● The task:
Answer these questions from the Russell's paradox thread below.
(a) What immediate corollary follows from the proof about the set of sets that are not members of themselves?
(b) Besides another useful construction, what did Fraenkel contribute?
(c) What is a predicate called when it is written in set-builder notation?

● Text section:
================
What is it about modern set theory that prevents us from defining the set of all sets which are not members of themselves?

We can clearly define a set of sets. I feel intuitively like we ought to define sets which do contain themselves; the set of all sets which contain sets as elements, for instance. Does that set produce a contradiction?

I do not have a very firm grasp on what constitutes a set versus what constitutes a class. I understand that all sets are classes, but that there exist classes which are not sets, and this apparently resolves Russell's paradox, but I don't think I see exactly how it does so. Can classes not contain classes? Can a class contain itself? Can a set?


Solution 1:

Russell's paradox

In Zermelo set theory, the proof of the titular question is straightforward:

  • Assume there is such a set. Call it $R$.
    • Fact: $x \notin x$ if and only if $x \in R$. This is the defining property of $R$.
    • Assume $R \in R$.
      • By the fact, this means $R \notin R$.
      • Contradiction!
    • Therefore $R \notin R$.
    • By the fact, this means $R \in R$.
    • Contradiction!
  • Therefore no such set exists.

There is an immediate corollary: there is no set of all sets.

  • Assume there is a set of all sets. Call it S.
    • There is a subset $R \subseteq S$ containing exactly those sets $x$ for which that $x \notin x$
    • Contradiction!
  • Therefore, there is no set of all sets.

Rationale for Zermelo set theory

One of the most important features of a set theory is having tools to actually construct sets. Cantor's 'naive' set theory had the most powerful rule of all: if you could name any property $P$, then there was a set of all sets that have property $P$. This let you construct any set you could image! Unfortunately, it lets you construct the set of Russell's paradox, and thus Cantor's set theory is self contradictory.

Zermelo took a more modest approach*: he looked for a more conservative collection of constructions that sufficed for mathematics, but isn't so strong as to create any of the known paradoxical sets. Fraenkel added another useful construction, and gave us the axiom of foundation which simplifies technical arguments.

Among the constructions of Zermelo set theory is the restricted form of Cantor's "comprehension principle": if we have any property $P$ and a set $S$, then we can form the subset of $S$ of things satisfying property $P$.

The axiom of restricted comprehension exactly the property of a universe of sets that is needed to make the argument in the opening section.

*: I do not know if this is historically accurate. Really, I'm espousing an a postiori observation about it.

Classes

Set-builder notation is very useful notation to denote sets. Recall that each of the following notations define sets in ZFC:

$$ \{ x \in S \mid P(S) \} \qquad \qquad \{ f(x) \mid x \in S \} \qquad \qquad \{ a, b \} $$

where $a,b,S$ are all sets, $P$ is a unary predicate whose domain includes $S$, and $f$ is a function whose domain includes $S$.

The same notation turns out to be quite useful to define predicates. For example, predicate

P(x) = "x contains the empty set"

is easily notated as

$$ P = \{ x \mid \emptyset \in x \} $$

and the assertion that $x$ satisfies the predicate $P$ can be written as

$$ x \in P. $$

This notation, formally, has nothing to do with sets: it is alternative notation for logic. When we do this, we call a predicate a "class".

The way you manipulate logic in the form of classes is so strikingly similar to the way you manipulate sets that this unified notation is extremely useful.
================
● Collected material:
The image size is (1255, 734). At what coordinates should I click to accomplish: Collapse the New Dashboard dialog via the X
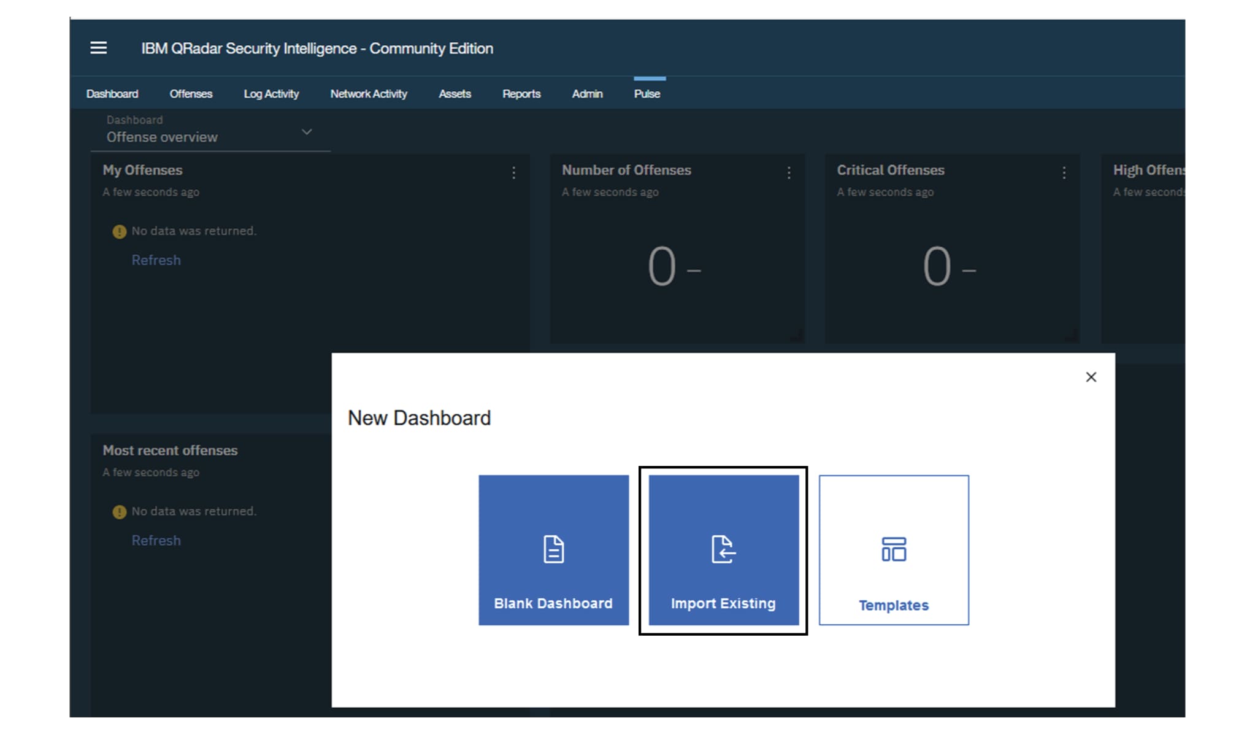[1091, 377]
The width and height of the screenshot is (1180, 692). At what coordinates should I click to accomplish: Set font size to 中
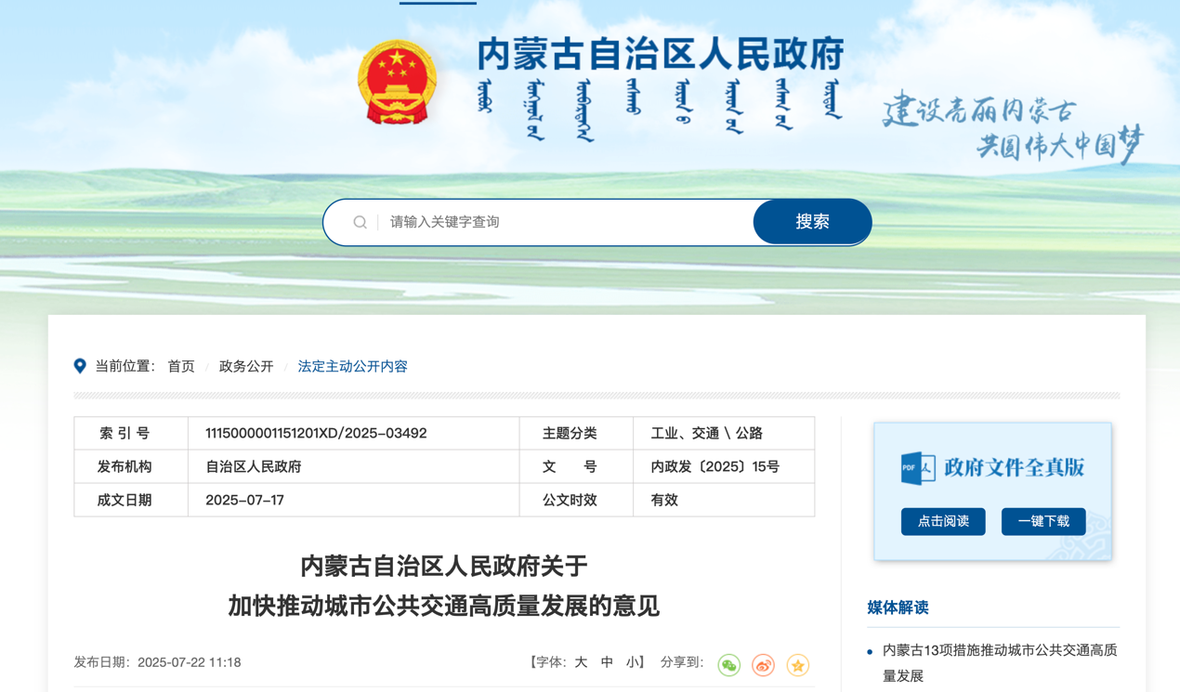(x=607, y=662)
================
● Final result:
(a) There is no set of all sets.
(b) The axiom of foundation, which simplifies technical arguments.
(c) A "class".